Court of Appeal for Ontario
Date: 2017-05-18 Docket: C62174
Judges: Feldman, van Rensburg and Pardu JJ.A.
Between
Her Majesty the Queen Appellant
and
Jordan McGregor Respondent
Counsel
Allyson Ratsoy, for the appellant Richard Addelman, for the respondent
Heard: March 13, 2017
On appeal from the sentence imposed on April 29, 2016 by Justice Robert L. Maranger of the Superior Court.
Reasons for Decision
[1]
This is a Crown appeal against sentence.
[2]
The respondent was a long-time distributor of cocaine for a criminal organization. He was charged with offences committed in 2012-2013, but admitted on wiretaps that he had been trafficking in cocaine as a distributor for an organized crime gang for over ten years and that he had also acted as an enforcer. Following his arrest in October 2013, he was released on bail. In February 2015, he was re-arrested for numerous breaches of recognizance and for possession of 17 oxycodone pills for which he had no prescription. His bail was revoked pursuant to s. 524(4) of the Criminal Code and he remained in custody until his sentencing.
[3]
He pleaded guilty in May 2015 but was not sentenced until April 2016. He served one year, 69 days in pre-sentence custody.
[4]
After his guilty plea, the respondent was sentenced to seven years and 69 days imprisonment, broken down as follows: five years for conspiracy to traffic cocaine, five years to be served concurrently for trafficking in cocaine, two years and 69 days to be served consecutively for committing an indictable offence for the benefit of a criminal organization, one year to be served concurrently for possession of oxycodone and one year on each of the seven counts for breach of recognizance, to be served concurrently. The sentencing judge gave 1:1 credit for pre-sentence custody in accordance with ss. 719(3) and (3.1) of the Criminal Code. He applied the credit to the sentence for the criminal organization offence, thereby reducing it to under two years.

*RECORD EXCERPTS*:
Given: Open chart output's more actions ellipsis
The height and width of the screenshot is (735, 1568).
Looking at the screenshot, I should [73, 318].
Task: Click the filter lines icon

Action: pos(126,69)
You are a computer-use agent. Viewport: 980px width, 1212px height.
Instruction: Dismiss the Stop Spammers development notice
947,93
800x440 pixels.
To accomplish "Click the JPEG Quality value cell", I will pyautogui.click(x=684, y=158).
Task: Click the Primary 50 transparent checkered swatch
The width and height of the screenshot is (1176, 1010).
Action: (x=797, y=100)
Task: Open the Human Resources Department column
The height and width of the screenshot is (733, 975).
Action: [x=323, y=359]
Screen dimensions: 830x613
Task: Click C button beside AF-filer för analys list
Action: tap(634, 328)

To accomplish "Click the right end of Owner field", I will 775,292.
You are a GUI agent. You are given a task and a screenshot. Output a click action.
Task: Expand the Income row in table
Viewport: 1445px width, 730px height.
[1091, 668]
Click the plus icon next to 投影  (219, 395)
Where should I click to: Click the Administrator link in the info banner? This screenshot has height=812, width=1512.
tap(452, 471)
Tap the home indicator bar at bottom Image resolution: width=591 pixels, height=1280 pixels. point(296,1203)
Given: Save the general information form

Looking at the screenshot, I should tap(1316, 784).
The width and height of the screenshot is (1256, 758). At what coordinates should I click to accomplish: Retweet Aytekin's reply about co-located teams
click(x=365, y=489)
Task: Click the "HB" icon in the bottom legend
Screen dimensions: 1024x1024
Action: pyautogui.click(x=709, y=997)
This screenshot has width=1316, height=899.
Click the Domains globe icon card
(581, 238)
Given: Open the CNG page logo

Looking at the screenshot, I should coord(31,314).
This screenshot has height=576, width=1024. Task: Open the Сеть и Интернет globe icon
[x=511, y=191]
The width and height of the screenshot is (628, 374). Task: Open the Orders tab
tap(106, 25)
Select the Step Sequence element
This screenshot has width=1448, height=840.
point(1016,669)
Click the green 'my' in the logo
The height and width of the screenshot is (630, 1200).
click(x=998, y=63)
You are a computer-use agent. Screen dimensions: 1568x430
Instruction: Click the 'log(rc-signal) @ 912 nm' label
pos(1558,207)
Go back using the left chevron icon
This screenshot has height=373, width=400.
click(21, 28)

*EXERCISE SET*:
(a) According to the court decision, how long did the respondent spend in pre-sentence custody?
(b) Duplicate the stretch of the court decision from "Reasons for Decision" through "in pre-sentence custody.".

*SOLVED TASKS*:
(a) One year and 69 days.

(b)
Reasons for Decision
[1]
This is a Crown appeal against sentence.
[2]
The respondent was a long-time distributor of cocaine for a criminal organization. He was charged with offences committed in 2012-2013, but admitted on wiretaps that he had been trafficking in cocaine as a distributor for an organized crime gang for over ten years and that he had also acted as an enforcer. Following his arrest in October 2013, he was released on bail. In February 2015, he was re-arrested for numerous breaches of recognizance and for possession of 17 oxycodone pills for which he had no prescription. His bail was revoked pursuant to s. 524(4) of the Criminal Code and he remained in custody until his sentencing.
[3]
He pleaded guilty in May 2015 but was not sentenced until April 2016. He served one year, 69 days in pre-sentence custody.